-- Opening Marker --
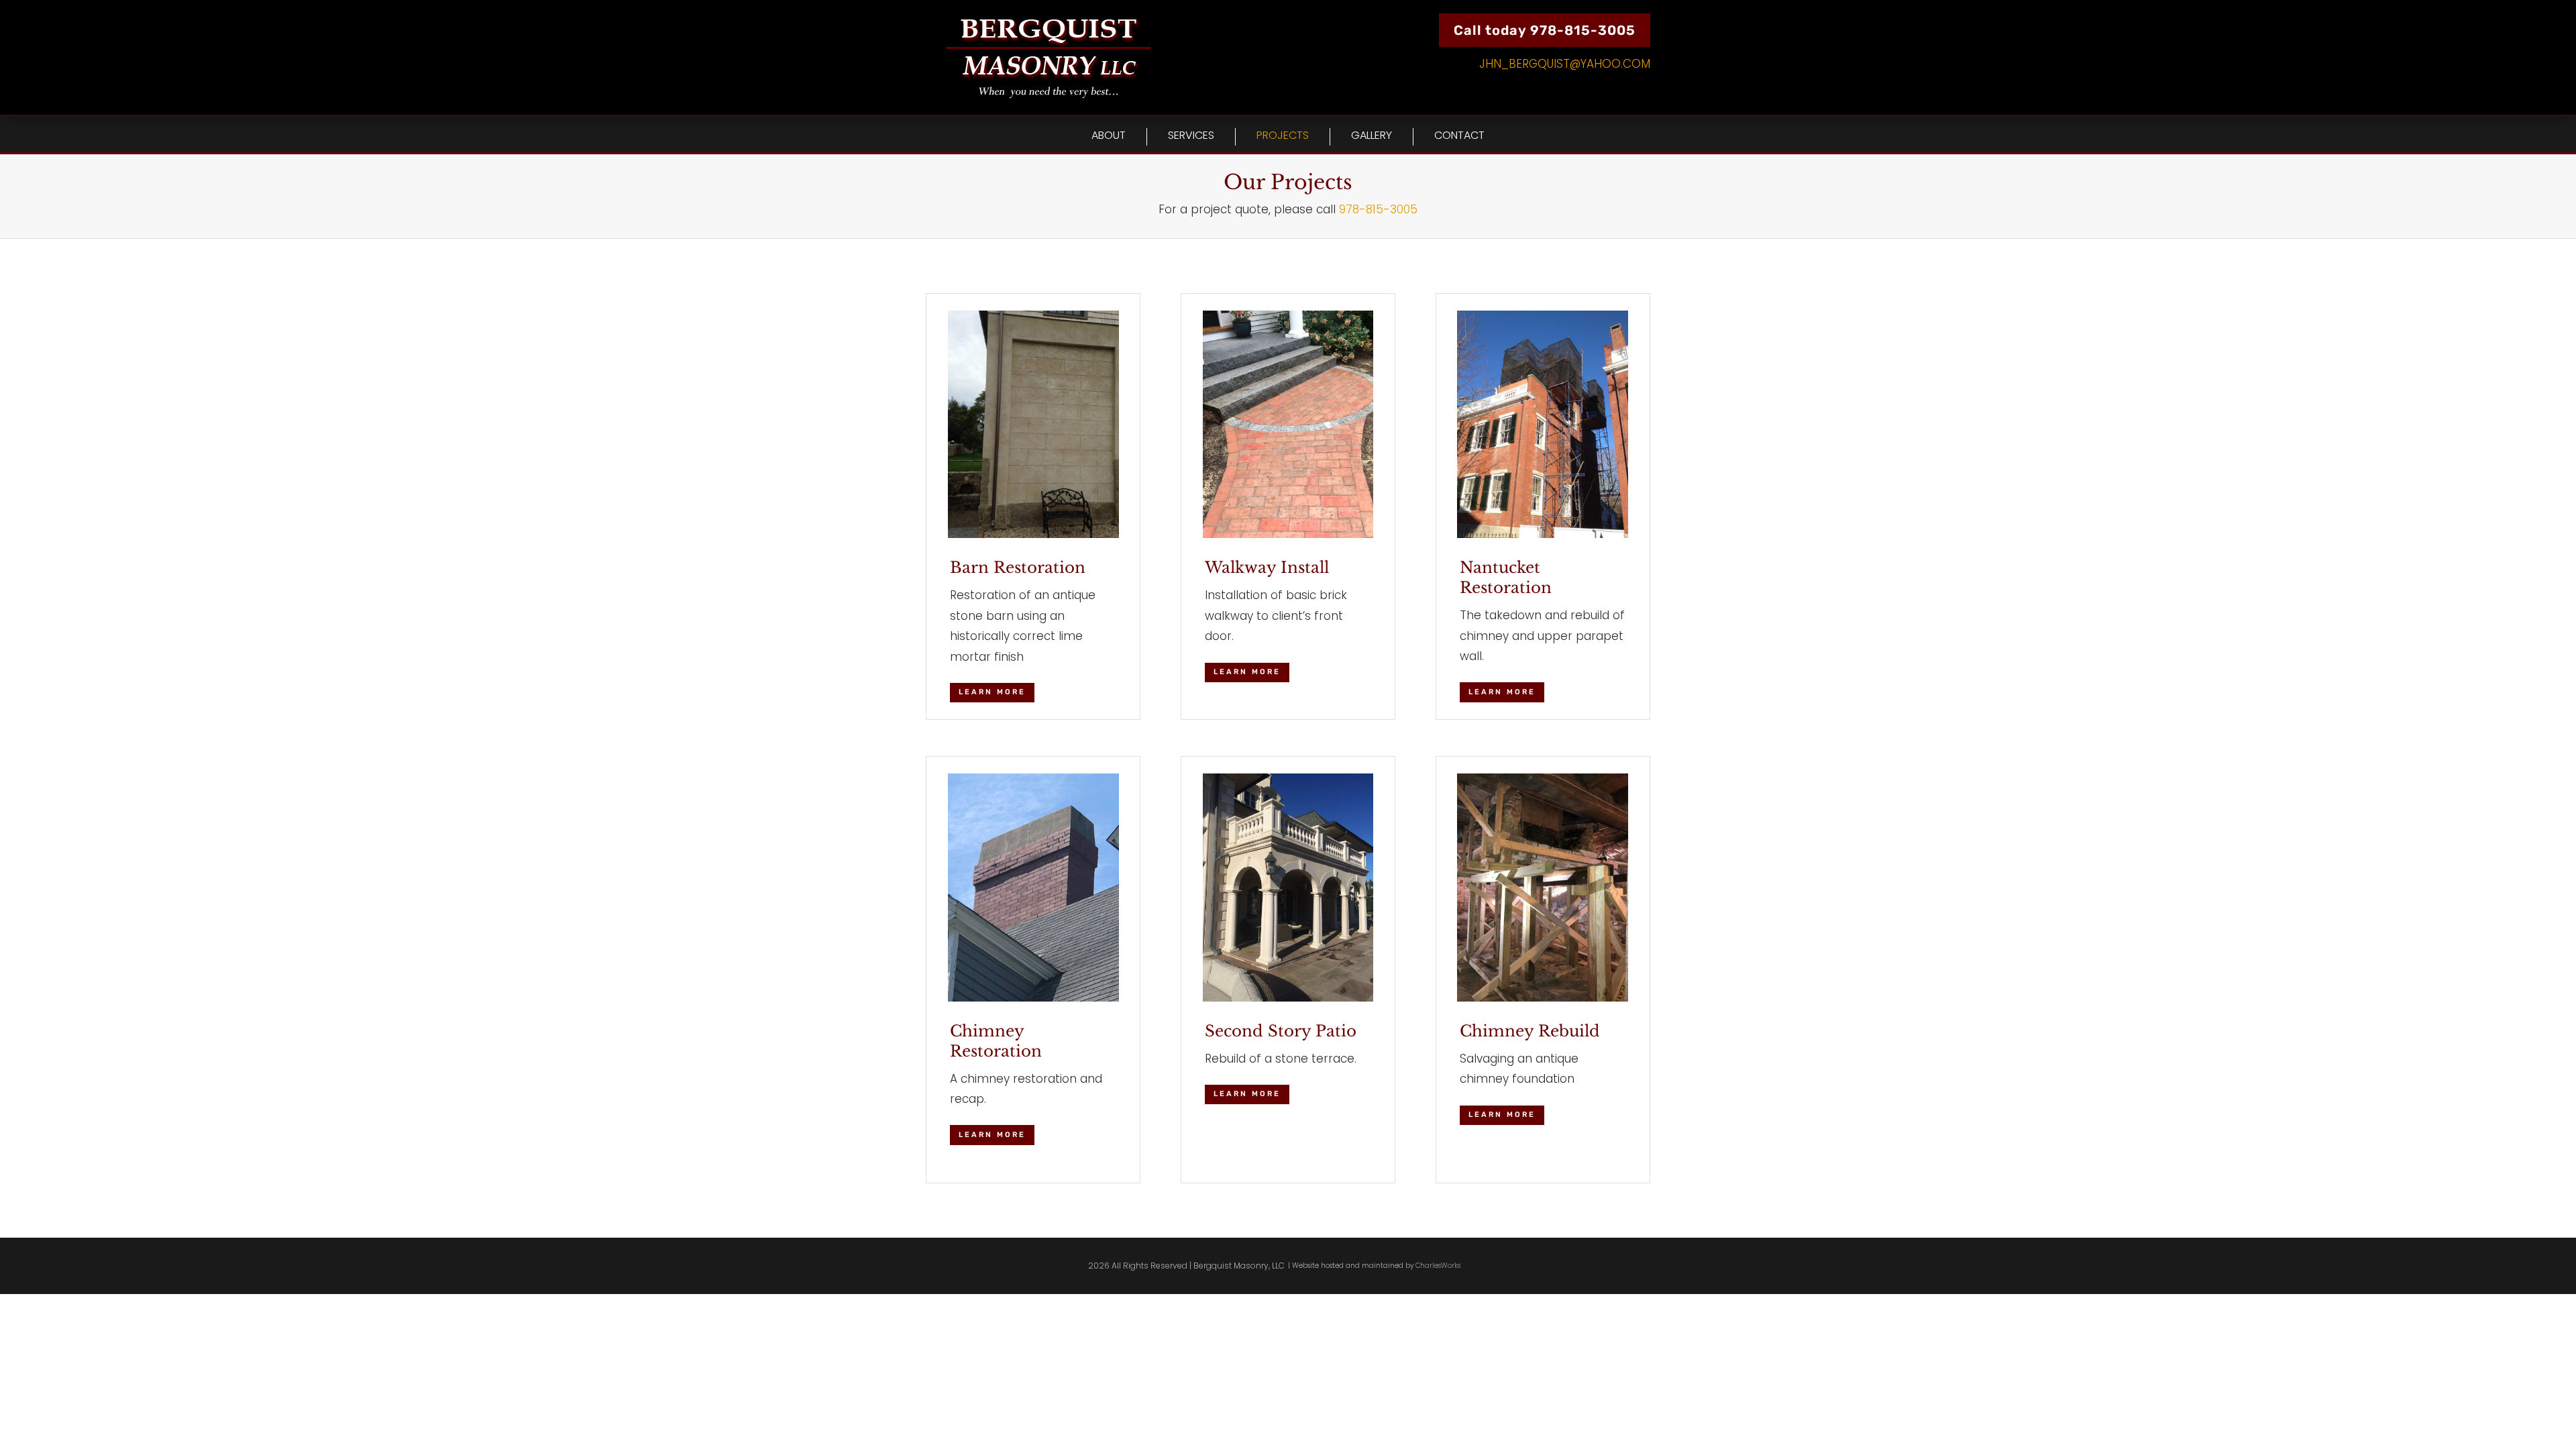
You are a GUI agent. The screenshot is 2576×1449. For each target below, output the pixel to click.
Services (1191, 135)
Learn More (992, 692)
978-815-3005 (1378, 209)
-- Closing Marker --
-- Opening Marker --
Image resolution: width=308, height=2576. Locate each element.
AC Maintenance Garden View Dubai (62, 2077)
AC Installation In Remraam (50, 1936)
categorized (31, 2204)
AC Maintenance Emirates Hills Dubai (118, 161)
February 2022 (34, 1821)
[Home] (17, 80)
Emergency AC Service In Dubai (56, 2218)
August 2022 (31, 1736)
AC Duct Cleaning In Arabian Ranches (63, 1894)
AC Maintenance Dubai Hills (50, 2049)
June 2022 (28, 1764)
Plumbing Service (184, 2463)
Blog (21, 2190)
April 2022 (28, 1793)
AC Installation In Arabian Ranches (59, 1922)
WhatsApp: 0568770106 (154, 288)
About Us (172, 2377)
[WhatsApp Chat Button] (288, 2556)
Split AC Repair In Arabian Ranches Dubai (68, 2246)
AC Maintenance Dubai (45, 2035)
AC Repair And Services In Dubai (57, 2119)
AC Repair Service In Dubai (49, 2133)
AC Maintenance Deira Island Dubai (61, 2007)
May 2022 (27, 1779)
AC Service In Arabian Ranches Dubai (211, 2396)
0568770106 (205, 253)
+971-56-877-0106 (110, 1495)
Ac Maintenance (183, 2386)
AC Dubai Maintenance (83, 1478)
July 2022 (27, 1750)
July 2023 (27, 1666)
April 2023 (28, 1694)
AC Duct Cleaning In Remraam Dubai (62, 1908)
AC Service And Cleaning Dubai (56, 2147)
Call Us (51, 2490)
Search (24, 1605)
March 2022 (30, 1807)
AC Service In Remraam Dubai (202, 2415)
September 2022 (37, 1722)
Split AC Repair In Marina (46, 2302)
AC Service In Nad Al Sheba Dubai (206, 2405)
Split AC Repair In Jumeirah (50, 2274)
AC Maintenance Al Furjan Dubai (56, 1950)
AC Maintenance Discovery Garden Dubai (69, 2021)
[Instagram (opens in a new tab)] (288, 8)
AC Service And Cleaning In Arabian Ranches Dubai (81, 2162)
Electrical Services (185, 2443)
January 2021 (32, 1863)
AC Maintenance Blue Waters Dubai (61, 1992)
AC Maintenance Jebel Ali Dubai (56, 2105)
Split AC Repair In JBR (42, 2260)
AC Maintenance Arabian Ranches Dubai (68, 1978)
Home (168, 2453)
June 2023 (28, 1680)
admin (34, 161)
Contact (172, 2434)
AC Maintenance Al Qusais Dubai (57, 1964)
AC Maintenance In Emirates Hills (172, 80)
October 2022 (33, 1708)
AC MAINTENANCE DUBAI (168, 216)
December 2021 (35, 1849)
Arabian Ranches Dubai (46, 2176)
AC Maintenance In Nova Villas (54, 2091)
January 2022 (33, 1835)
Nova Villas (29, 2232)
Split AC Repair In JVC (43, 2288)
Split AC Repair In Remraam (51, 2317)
-- Closing Marker --
- Prompt:
Find and copy each line in the material above where the string "Nova" occurs.

- Result of the exercise:
AC Maintenance In Nova Villas (54, 2091)
Nova Villas (29, 2232)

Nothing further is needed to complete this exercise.